*** Opening of Data shown ***
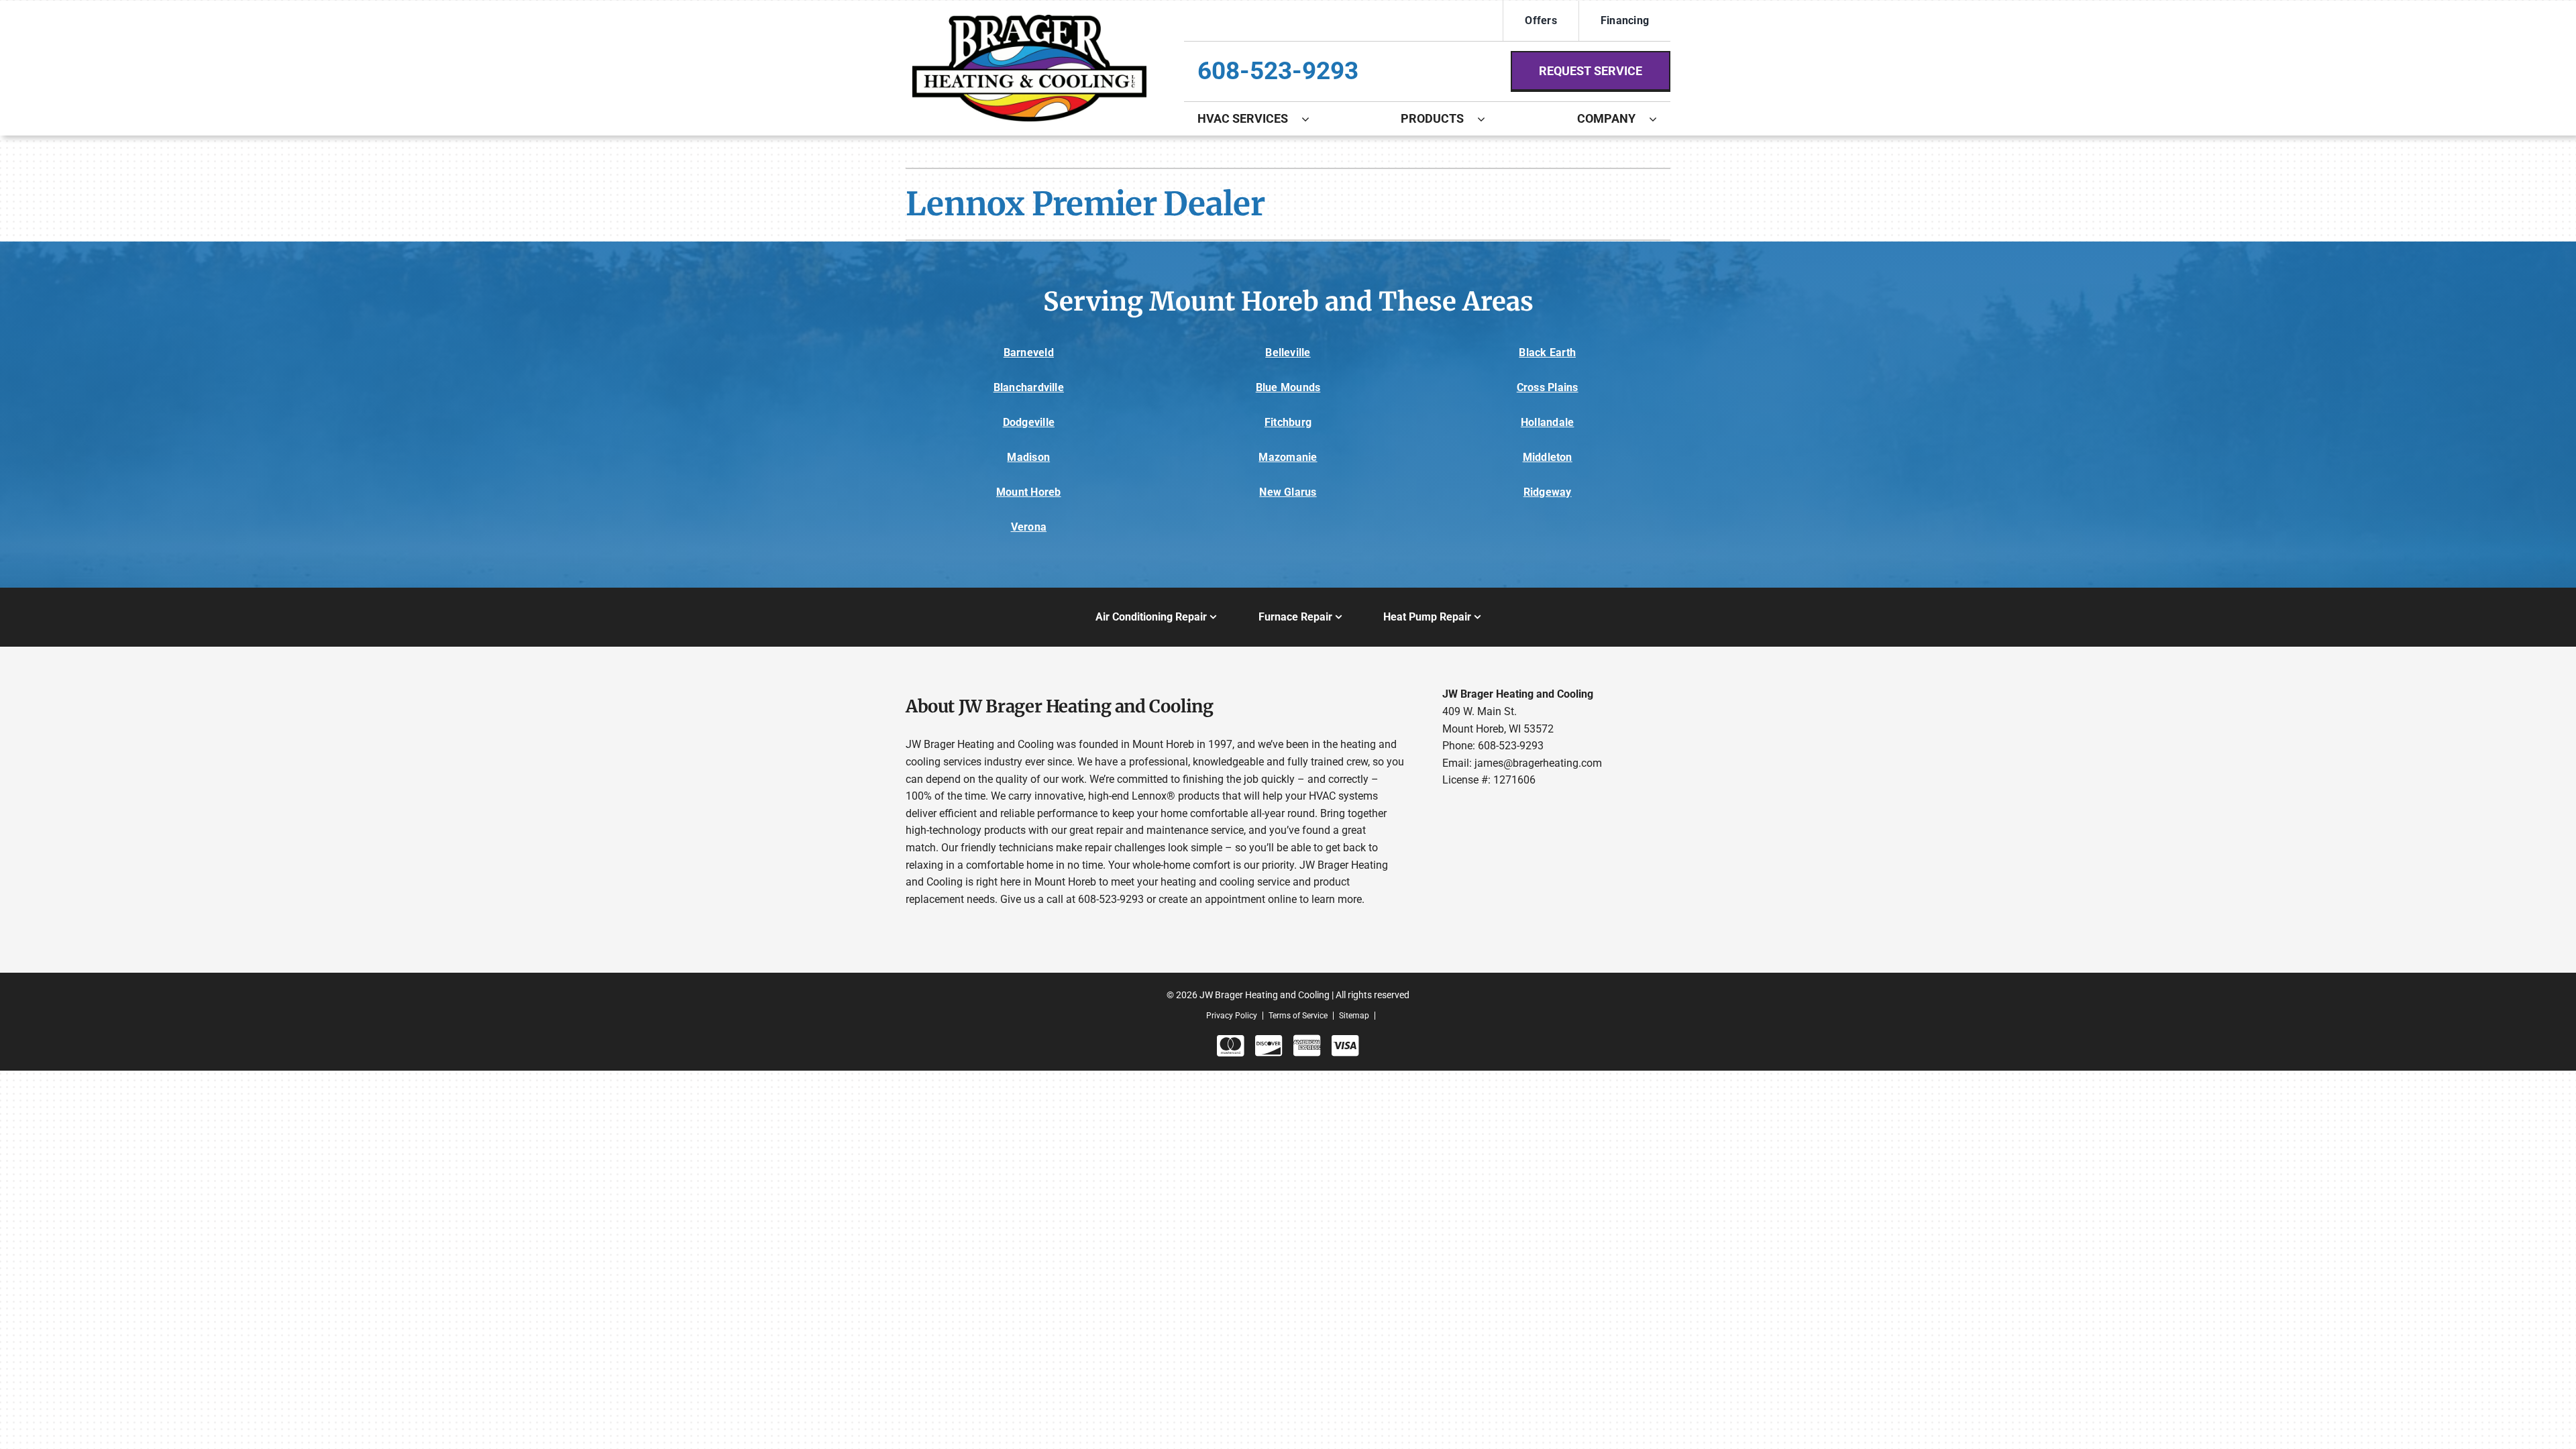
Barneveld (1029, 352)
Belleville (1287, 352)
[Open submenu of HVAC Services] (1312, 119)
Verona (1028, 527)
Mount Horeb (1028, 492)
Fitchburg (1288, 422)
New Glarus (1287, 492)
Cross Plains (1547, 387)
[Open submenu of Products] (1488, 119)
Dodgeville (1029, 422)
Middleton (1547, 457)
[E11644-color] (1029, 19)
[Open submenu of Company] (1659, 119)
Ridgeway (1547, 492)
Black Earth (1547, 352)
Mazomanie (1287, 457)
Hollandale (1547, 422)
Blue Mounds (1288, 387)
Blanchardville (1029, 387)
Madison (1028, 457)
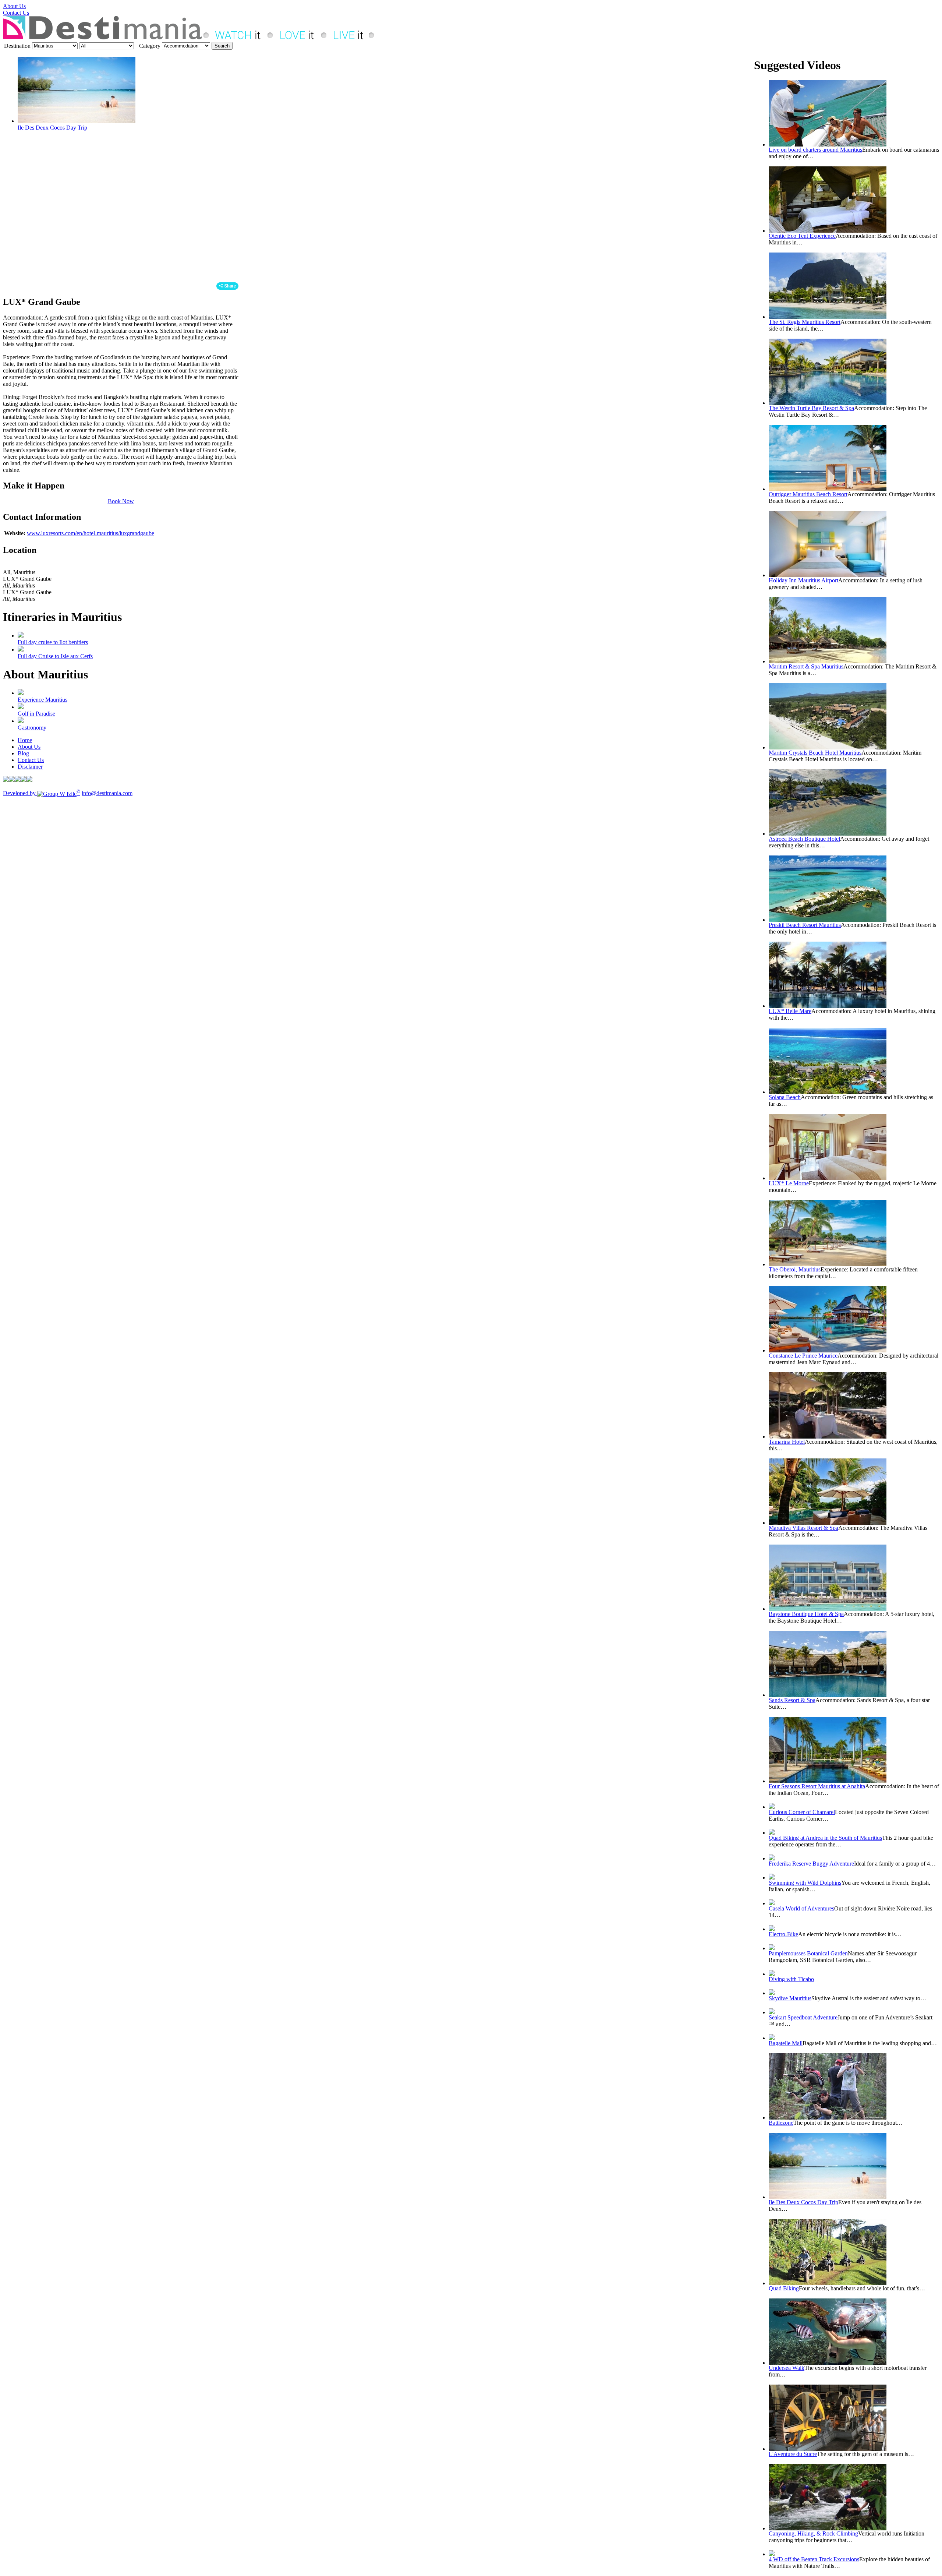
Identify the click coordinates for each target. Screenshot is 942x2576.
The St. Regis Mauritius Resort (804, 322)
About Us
*** Close of Data shown ***
About this task
Filter the records down to the lines that contain the string "submenu", and copy those lines.

Answer space
[Open submenu of HVAC Services] (1312, 119)
[Open submenu of Products] (1488, 119)
[Open submenu of Company] (1659, 119)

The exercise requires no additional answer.